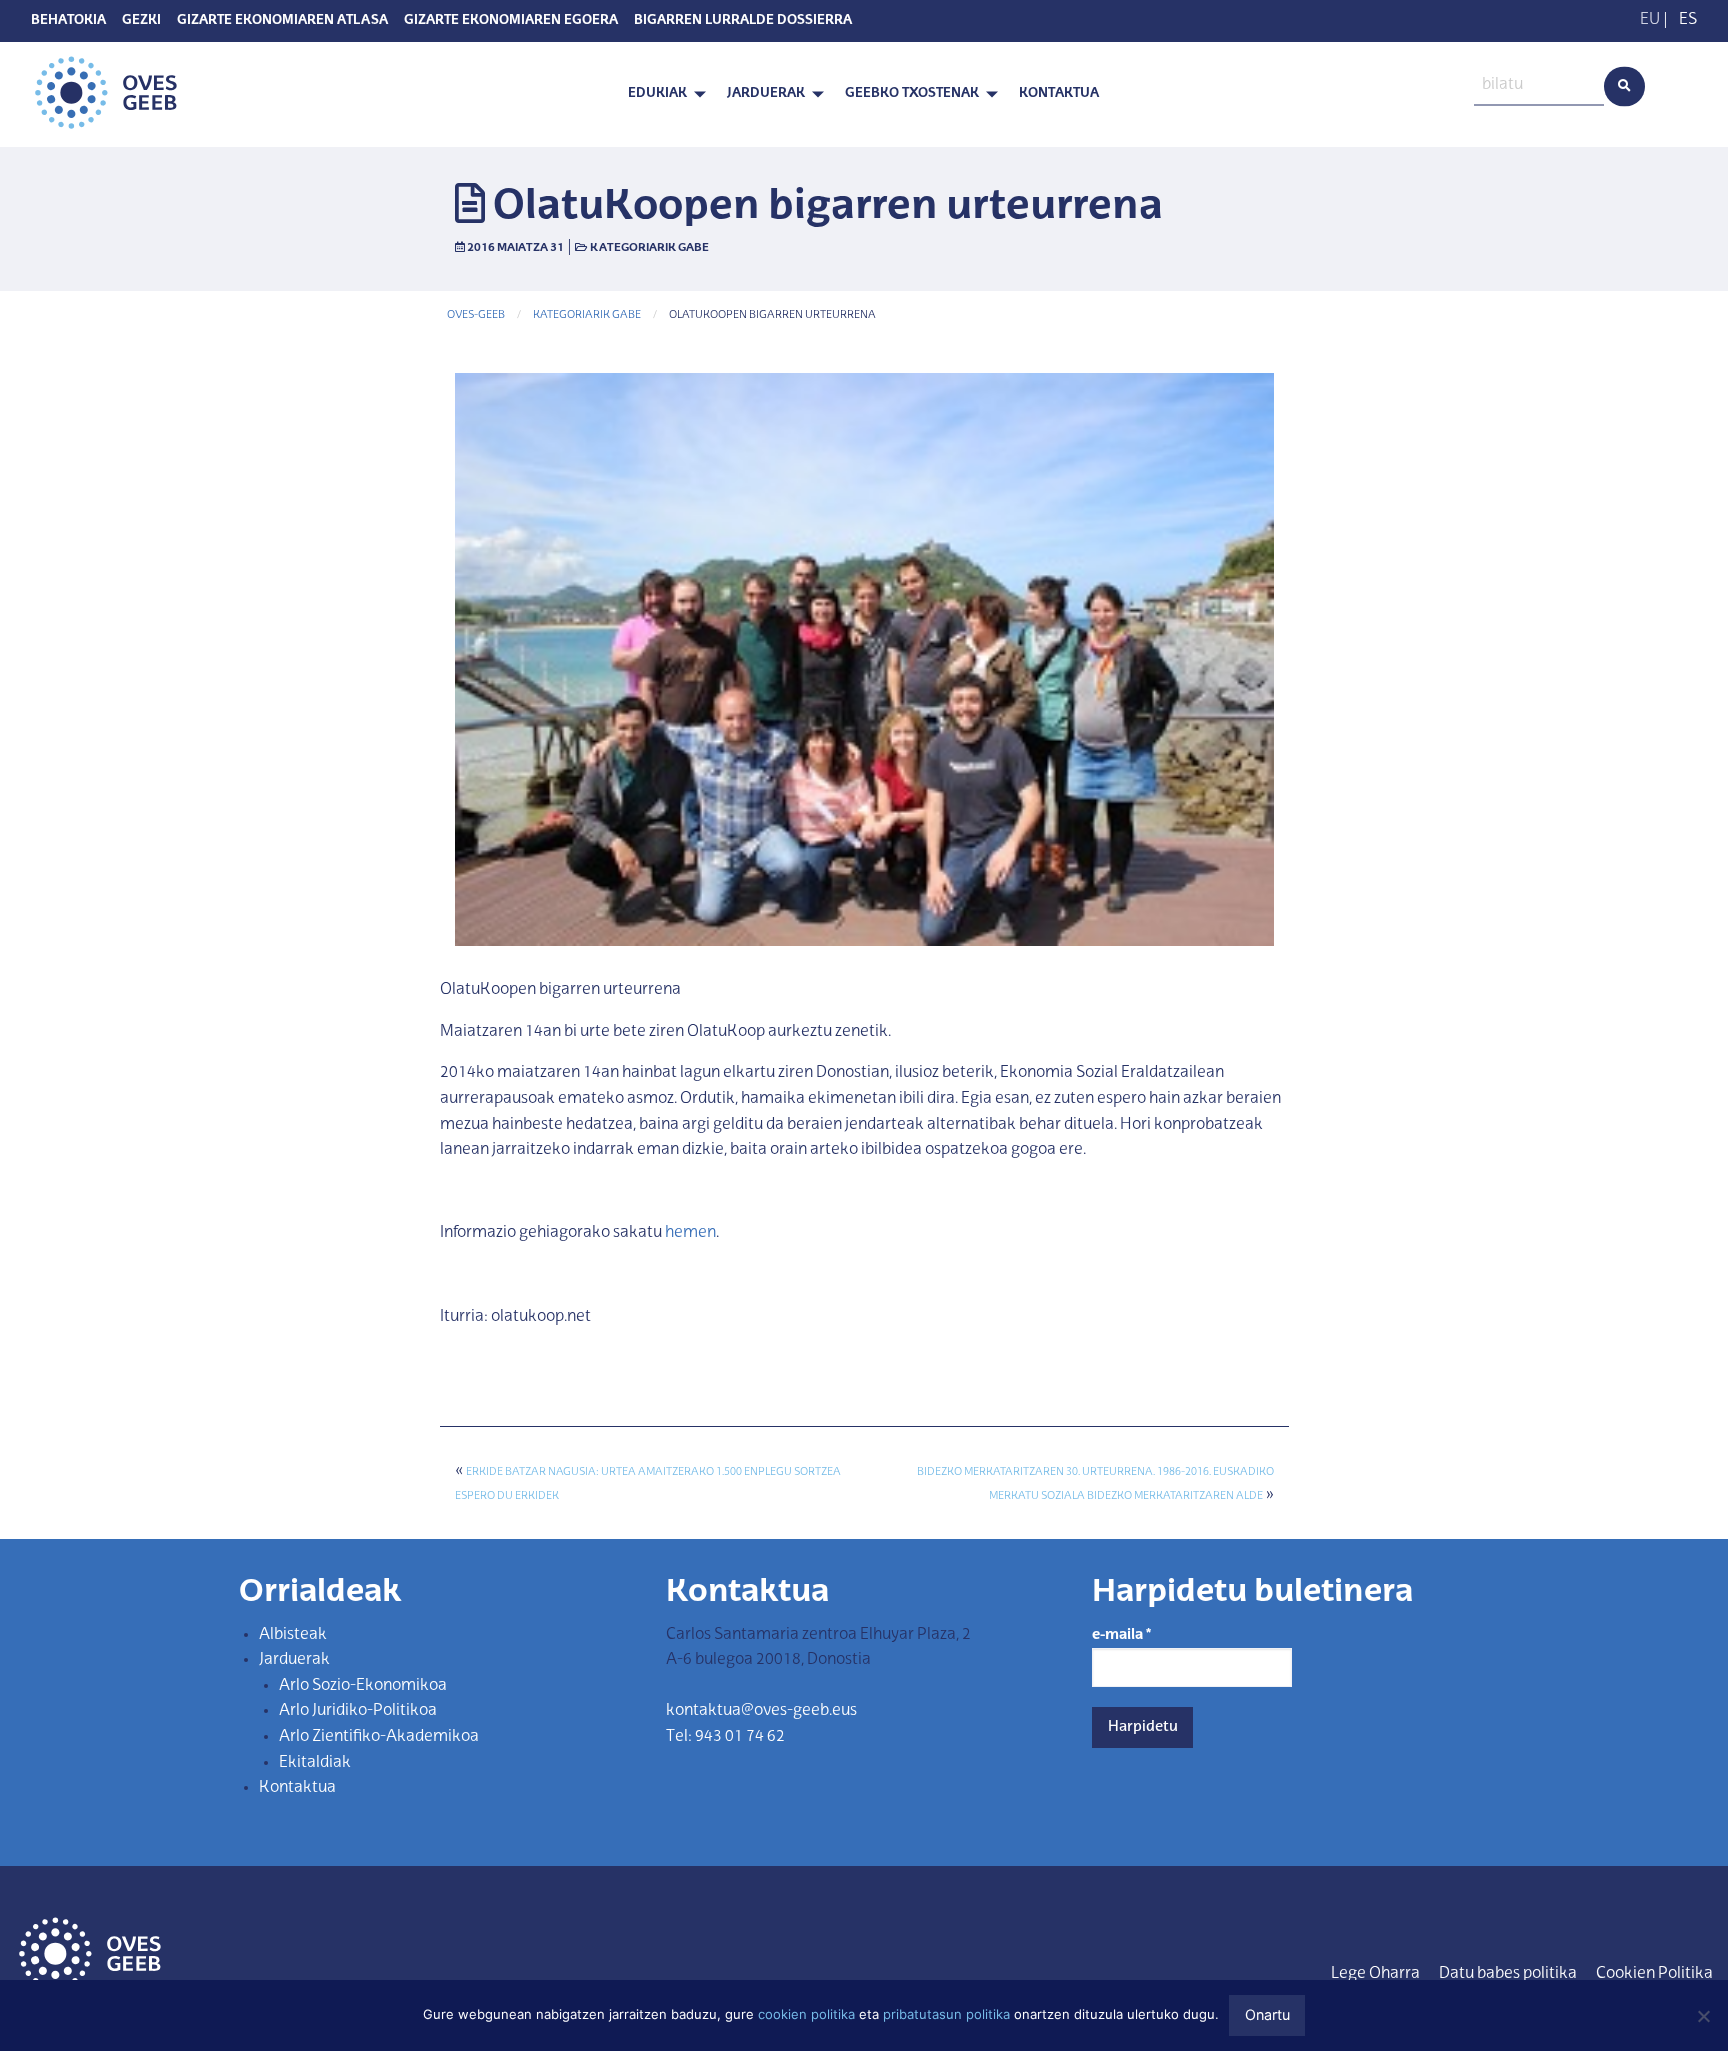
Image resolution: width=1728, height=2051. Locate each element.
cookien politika (806, 2014)
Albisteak (293, 1635)
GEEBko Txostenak (912, 93)
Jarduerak (766, 93)
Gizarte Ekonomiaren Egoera (511, 21)
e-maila (1121, 1635)
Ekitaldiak (315, 1763)
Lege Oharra (1375, 1974)
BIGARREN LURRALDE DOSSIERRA (743, 21)
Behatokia (68, 21)
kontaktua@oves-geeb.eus (761, 1711)
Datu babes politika (1508, 1974)
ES (1688, 20)
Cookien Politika (1654, 1974)
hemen (690, 1233)
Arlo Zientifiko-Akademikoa (379, 1737)
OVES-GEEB (476, 315)
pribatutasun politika (946, 2014)
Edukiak (657, 93)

▶ EXERCISE:
The last part of the records is the answer, beginning at the line that holds "Lege Oharra (1375, 1974)" and including the final line, repeated exactly.

▶ TASK ANSWER:
Lege Oharra (1375, 1974)
BIGARREN LURRALDE DOSSIERRA (743, 21)
Behatokia (68, 21)
kontaktua@oves-geeb.eus (761, 1711)
Datu babes politika (1508, 1974)
ES (1688, 20)
Cookien Politika (1654, 1974)
hemen (690, 1233)
Arlo Zientifiko-Akademikoa (379, 1737)
OVES-GEEB (476, 315)
pribatutasun politika (946, 2014)
Edukiak (657, 93)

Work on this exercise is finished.